::: PROVIDED RECORDS :::
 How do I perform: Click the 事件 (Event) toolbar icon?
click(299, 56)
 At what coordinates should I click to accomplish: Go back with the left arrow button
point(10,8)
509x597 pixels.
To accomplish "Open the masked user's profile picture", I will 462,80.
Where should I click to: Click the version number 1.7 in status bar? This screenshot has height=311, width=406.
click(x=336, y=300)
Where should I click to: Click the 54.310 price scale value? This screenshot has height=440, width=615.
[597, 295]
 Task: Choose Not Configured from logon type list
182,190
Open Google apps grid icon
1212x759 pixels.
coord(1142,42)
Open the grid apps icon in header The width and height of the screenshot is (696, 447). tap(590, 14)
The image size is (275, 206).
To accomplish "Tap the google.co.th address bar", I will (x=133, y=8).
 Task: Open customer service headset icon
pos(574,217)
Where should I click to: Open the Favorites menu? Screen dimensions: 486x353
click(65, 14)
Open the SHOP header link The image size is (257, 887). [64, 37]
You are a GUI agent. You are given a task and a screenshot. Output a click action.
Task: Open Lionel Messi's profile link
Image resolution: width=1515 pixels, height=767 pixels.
:::
- JOB -
Swap every "Where should I click to" in the material above for "Where do I click to" and repeat the lines with nothing else changed.

- REPLY TO THE EXERCISE -
 How do I perform: Click the 事件 (Event) toolbar icon?
click(299, 56)
 At what coordinates should I click to accomplish: Go back with the left arrow button
point(10,8)
509x597 pixels.
To accomplish "Open the masked user's profile picture", I will 462,80.
Where do I click to: Click the version number 1.7 in status bar? This screenshot has height=311, width=406.
click(x=336, y=300)
Where do I click to: Click the 54.310 price scale value? This screenshot has height=440, width=615.
[597, 295]
 Task: Choose Not Configured from logon type list
182,190
Open Google apps grid icon
1212x759 pixels.
coord(1142,42)
Open the grid apps icon in header The width and height of the screenshot is (696, 447). tap(590, 14)
The image size is (275, 206).
To accomplish "Tap the google.co.th address bar", I will (x=133, y=8).
 Task: Open customer service headset icon
pos(574,217)
Where do I click to: Open the Favorites menu? Screen dimensions: 486x353
click(65, 14)
Open the SHOP header link The image size is (257, 887). [64, 37]
You are a GUI agent. You are given a task and a screenshot. Output a click action.
Task: Open Lionel Messi's profile link
Image resolution: width=1515 pixels, height=767 pixels.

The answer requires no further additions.